▶ _What the exercise asks_
From the listing below, extract every line containing "Water".

▶ _Dataset extract_

###

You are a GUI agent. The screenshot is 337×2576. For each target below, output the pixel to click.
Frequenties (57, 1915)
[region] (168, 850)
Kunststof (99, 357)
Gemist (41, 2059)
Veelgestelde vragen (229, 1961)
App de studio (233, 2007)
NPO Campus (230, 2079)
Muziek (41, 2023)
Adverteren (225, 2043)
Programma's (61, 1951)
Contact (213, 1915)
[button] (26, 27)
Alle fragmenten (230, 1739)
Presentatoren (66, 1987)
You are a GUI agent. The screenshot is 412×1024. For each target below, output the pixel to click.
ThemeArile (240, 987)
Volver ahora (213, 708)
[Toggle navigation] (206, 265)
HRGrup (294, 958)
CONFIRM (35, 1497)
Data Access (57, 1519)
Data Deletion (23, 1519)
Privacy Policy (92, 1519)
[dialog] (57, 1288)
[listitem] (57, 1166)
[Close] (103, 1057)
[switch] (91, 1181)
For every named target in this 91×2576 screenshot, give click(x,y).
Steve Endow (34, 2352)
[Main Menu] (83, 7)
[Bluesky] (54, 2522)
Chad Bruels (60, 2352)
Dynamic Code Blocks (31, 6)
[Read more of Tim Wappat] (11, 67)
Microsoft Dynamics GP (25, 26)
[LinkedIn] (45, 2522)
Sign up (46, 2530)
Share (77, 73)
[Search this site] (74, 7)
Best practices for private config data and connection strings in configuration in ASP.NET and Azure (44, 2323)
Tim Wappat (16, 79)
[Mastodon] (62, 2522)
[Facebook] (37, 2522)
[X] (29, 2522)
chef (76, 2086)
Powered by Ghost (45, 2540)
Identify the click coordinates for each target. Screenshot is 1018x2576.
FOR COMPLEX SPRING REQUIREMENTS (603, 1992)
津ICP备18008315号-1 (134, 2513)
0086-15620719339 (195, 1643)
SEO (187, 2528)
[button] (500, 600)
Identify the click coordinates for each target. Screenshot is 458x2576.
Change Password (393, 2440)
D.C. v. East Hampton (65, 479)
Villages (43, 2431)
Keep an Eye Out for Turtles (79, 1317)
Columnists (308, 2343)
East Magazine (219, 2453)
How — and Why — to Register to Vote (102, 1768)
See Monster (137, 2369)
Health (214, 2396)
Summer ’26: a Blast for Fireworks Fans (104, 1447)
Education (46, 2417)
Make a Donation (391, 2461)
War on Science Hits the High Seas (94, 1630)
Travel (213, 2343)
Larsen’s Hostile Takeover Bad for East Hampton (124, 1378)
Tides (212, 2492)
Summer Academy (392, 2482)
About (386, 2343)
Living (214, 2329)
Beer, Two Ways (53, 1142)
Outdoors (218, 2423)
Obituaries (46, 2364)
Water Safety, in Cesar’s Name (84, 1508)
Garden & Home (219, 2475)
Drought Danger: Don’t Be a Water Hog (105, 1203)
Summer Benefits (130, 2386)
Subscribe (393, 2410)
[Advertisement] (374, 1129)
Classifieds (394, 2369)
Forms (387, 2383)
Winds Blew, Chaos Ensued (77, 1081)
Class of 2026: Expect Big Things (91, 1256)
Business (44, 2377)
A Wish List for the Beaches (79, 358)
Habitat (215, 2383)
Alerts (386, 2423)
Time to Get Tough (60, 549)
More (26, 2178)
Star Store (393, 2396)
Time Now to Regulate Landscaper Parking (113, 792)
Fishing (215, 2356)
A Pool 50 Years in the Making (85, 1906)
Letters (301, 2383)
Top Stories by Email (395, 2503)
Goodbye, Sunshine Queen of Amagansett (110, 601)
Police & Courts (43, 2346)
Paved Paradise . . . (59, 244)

###

▶ _Task output_
Water Safety, in Cesar’s Name (84, 1508)
Drought Danger: Don’t Be a Water Hog (105, 1203)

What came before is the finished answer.